*** Block opens ***

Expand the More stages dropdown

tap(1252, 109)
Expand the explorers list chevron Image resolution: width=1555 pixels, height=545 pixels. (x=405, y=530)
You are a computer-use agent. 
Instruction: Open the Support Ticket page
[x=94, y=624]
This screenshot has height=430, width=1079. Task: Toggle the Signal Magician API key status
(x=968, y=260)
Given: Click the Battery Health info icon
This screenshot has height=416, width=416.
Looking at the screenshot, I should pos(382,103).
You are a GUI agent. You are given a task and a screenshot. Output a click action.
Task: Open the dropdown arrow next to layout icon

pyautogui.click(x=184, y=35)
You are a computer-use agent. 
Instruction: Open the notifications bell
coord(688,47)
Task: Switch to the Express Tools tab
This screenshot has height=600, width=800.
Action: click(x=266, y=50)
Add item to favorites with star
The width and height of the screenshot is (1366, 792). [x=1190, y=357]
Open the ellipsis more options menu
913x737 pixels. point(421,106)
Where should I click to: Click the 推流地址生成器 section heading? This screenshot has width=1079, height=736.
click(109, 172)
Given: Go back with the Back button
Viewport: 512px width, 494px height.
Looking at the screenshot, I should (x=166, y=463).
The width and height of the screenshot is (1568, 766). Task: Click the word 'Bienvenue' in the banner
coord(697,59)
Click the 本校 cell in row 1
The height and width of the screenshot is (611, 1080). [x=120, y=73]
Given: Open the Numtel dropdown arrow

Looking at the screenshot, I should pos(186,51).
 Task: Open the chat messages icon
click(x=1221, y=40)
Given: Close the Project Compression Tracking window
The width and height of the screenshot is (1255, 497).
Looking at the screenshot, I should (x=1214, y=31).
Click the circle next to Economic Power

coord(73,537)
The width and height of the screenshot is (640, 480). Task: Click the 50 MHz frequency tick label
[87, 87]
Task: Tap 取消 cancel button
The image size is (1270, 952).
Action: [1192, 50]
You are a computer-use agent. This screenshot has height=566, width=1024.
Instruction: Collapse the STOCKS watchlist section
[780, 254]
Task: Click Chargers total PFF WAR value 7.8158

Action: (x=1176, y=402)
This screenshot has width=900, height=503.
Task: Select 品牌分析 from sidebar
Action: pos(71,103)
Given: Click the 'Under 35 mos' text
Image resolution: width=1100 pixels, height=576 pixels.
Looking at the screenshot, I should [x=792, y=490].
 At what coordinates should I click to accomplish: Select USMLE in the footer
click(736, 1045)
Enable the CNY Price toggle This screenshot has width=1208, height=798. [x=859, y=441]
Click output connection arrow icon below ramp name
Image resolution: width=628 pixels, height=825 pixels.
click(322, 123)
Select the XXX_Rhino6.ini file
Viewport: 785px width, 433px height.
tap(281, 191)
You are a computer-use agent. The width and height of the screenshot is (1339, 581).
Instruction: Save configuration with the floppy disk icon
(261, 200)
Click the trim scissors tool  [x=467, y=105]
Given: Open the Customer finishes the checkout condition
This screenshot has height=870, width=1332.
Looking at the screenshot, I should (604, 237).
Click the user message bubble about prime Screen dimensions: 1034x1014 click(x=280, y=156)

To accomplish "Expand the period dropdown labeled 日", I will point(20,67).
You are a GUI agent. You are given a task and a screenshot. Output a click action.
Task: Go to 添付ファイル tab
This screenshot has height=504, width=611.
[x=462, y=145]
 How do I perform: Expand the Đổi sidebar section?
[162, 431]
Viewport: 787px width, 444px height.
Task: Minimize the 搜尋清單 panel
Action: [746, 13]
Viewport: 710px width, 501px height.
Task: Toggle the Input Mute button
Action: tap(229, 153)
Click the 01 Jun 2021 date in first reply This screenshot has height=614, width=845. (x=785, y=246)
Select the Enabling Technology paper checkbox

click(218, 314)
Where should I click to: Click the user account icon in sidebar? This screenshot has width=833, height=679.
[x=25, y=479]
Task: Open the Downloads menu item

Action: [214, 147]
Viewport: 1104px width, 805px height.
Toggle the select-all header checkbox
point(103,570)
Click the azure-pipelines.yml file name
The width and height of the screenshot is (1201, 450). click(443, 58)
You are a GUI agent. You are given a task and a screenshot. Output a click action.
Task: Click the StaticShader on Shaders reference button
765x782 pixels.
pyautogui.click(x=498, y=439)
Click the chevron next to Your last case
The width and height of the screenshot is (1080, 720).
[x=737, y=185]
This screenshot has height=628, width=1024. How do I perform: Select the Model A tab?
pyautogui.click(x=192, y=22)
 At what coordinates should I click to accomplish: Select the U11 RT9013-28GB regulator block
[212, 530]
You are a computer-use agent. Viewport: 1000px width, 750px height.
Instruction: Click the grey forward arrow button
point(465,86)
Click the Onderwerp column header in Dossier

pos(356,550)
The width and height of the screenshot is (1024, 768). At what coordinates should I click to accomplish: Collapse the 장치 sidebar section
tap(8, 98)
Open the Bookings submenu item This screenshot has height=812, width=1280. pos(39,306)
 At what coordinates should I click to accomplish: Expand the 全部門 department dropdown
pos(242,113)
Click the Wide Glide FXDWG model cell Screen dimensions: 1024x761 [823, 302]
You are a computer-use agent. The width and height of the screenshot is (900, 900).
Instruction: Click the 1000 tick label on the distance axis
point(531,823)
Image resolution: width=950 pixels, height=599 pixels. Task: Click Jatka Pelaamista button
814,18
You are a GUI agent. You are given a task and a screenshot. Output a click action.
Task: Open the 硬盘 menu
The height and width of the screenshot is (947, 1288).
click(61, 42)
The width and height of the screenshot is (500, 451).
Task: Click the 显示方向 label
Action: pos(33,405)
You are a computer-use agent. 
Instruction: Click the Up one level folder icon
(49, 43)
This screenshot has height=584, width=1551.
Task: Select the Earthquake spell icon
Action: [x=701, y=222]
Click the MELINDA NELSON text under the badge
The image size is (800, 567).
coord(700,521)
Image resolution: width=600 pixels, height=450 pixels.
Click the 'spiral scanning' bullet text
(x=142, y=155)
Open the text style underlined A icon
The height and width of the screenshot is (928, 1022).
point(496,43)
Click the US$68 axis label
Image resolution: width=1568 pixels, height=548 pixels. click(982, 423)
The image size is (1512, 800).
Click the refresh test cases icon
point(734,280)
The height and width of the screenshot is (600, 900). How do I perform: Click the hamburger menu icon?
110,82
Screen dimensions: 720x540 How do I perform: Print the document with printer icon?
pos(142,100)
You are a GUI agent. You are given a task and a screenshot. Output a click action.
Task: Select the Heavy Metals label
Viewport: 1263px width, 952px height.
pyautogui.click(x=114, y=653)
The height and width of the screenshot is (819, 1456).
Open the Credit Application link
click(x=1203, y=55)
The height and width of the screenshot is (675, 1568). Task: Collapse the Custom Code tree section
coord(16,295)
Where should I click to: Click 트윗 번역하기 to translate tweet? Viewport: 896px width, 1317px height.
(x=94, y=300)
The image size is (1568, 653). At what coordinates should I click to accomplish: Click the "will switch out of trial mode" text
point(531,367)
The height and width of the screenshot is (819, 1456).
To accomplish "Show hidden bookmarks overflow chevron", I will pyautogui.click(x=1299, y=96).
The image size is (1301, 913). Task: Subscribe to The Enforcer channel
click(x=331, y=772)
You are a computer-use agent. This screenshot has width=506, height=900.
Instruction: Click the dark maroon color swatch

*** Block closes ***

**Work required:** Your job is to copy out every line from the records above that has the word "computer".

**Result for this exercise:**
You are a computer-use agent. 
You are a computer-use agent. 
You are a computer-use agent. This screenshot has height=566, width=1024.
You are a computer-use agent. The width and height of the screenshot is (1339, 581).
You are a computer-use agent. Viewport: 1000px width, 750px height.
You are a computer-use agent. The width and height of the screenshot is (900, 900).
You are a computer-use agent. 
You are a computer-use agent. This screenshot has width=506, height=900.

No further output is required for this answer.